Nearly 60 percent of American adults shared that they have plans to travel during Memorial Day Weekend versus 27 percent in 2021, according to a recent survey by The Vacationer.
“This is a clear indicator that summer travel is going to be up significantly. In a general summer travel survey not related to Memorial Day, we saw more than 42 percent — 180 million people — said they intended to travel more this year than last year, so it’s not surprising that there is a significant increase in Memorial Day travel,” said Eric Jones, co-founder of The Vacationer. “People said that last year was gonna be the revenge travel year, but now that everyone’s much more comfortable with Covid and restrictions are pretty loose, this’ll really be that year.”

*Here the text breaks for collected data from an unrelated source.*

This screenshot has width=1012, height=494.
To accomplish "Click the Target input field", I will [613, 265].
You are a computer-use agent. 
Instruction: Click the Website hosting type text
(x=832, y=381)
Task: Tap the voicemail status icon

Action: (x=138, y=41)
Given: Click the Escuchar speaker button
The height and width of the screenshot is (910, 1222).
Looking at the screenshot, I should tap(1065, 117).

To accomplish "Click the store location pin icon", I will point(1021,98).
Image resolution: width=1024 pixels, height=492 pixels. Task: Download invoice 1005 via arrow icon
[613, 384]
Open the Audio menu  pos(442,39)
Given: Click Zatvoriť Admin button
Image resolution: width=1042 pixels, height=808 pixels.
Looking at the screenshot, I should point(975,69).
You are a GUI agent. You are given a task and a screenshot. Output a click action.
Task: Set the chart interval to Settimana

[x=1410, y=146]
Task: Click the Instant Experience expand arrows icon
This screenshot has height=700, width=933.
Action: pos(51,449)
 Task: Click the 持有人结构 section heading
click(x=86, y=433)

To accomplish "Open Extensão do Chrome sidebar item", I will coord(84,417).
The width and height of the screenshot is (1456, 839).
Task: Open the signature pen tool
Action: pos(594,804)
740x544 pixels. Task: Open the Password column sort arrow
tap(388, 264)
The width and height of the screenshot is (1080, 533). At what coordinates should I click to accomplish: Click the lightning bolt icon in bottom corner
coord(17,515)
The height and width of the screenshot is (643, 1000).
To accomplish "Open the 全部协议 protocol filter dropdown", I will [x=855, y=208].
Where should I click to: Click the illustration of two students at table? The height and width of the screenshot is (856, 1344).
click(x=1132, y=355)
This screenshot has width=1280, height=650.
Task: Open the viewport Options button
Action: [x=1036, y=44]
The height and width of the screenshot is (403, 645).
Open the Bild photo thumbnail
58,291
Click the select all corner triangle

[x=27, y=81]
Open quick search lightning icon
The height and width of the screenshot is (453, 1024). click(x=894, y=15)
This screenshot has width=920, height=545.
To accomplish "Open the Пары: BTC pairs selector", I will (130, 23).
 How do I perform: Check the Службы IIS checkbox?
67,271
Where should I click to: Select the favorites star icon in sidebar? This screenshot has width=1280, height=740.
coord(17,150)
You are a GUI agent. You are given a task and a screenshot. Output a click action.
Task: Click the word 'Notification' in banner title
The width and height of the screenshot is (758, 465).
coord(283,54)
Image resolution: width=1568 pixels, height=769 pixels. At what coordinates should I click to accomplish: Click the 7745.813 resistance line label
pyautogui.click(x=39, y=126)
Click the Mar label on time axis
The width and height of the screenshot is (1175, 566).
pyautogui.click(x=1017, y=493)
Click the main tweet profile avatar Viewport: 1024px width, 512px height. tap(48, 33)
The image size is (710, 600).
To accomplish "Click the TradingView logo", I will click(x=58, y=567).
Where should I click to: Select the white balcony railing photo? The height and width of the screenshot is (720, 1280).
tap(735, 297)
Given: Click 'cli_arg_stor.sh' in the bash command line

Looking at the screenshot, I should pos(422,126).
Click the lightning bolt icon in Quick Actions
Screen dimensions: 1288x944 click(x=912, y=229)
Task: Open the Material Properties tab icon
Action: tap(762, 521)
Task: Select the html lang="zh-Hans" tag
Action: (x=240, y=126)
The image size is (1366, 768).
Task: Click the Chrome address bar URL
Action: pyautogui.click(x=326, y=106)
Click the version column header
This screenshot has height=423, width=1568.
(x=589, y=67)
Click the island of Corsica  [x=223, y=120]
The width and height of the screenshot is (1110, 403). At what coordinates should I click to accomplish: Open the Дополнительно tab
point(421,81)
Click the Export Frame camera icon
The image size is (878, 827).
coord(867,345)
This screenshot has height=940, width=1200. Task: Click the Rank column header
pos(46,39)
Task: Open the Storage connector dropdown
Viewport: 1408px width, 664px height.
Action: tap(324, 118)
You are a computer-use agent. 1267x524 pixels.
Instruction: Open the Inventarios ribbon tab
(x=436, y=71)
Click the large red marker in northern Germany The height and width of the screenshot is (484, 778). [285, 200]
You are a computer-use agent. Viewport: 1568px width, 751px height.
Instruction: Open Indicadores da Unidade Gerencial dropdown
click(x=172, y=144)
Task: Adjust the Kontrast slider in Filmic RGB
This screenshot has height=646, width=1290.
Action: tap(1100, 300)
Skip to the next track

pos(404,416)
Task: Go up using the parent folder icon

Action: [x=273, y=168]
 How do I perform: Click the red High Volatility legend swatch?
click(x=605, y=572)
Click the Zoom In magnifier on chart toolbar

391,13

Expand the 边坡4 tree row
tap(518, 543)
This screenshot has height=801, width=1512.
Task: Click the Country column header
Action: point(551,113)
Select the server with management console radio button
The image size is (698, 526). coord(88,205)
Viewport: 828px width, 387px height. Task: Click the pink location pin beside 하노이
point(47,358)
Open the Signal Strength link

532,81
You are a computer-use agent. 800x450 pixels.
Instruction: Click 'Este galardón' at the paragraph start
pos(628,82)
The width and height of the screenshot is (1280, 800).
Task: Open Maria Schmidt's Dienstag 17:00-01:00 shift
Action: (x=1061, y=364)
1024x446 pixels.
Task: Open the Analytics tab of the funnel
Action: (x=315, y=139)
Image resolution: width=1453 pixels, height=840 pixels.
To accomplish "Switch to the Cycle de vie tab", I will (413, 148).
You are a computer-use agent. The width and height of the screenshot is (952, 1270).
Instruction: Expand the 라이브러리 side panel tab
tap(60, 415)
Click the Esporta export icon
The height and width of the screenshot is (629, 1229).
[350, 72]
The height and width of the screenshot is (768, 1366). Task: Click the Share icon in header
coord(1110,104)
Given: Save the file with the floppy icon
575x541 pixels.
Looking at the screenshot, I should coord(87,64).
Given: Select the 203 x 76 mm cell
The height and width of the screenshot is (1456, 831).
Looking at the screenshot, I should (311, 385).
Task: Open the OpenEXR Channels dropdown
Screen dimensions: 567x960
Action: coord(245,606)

More than half of the survey’s respondents confirmed that they would be traveling by car this Memorial Weekend. And despite nearly 54 percent confirming that high gas prices will affect their travel plans in one way or another this Memorial Day, almost 57 percent said they were still going to take some sort of road trip, a form of domestic travel that has grown in popularity during the pandemic. Amongst road trip types, traveling somewhere closest to home was, naturally, most popular. Thirty-two percent of respondents said they would be going to a destination within 100 miles of their home, 13 percent said they were going to a destination within a 250 mile radius, and nearly eleven percent are headed somewhere within or over 500 miles from their home.
Aside from the majority, about 24 percent of respondents said that they have plans to travel internationally this summer holiday, with seven percent traveling only internationally and 16 percent doing a mixture of domestic and international.
This level of comfortability with transatlantic travel is also being directly reflected in flight bookings. Major US airline Delta Air Lines recently shared that they expect to see approximately 2.5 million flyers during Memorial Day weekend, which is a 25 percent increase from 2021 passenger levels.
All of these numbers follow several reports of American travelers saying that they are planning to spend more on travel this summer than that of last year. While higher gas prices may fail to deter many from still traveling, it will most likely force travelers to refrain from putting that spend elsewhere in their travel expenses. Despite only seven percent of US adults traveling via plane this Memorial Weekend, almost double that, 13 percent, expressed overall concern about inflated fuel prices affecting future airfare prices.
Memorial Day Weekend of 2022 will be a “test run” of sorts, as the first US holiday of this summer, which is already recording tremendous leaps in the travel industry since the start of the pandemic. Travelers will be testing the waters and looking to see whether these long-awaited travels are worth the higher gas prices and airfare they’re paying for.
“This is the beginning of summer, so they’re going to have to watch their money. There are still a lot of people out there who are still cautious — they might travel for the first time, say Memorial Day, and then realize ‘Okay, inflation and gas is still going up, maybe I’ll reconsider for Fourth of July.’ If gas prices go down, people who were on the fence and leaning towards no might say yes, which could also increase overall travel,” said Jones.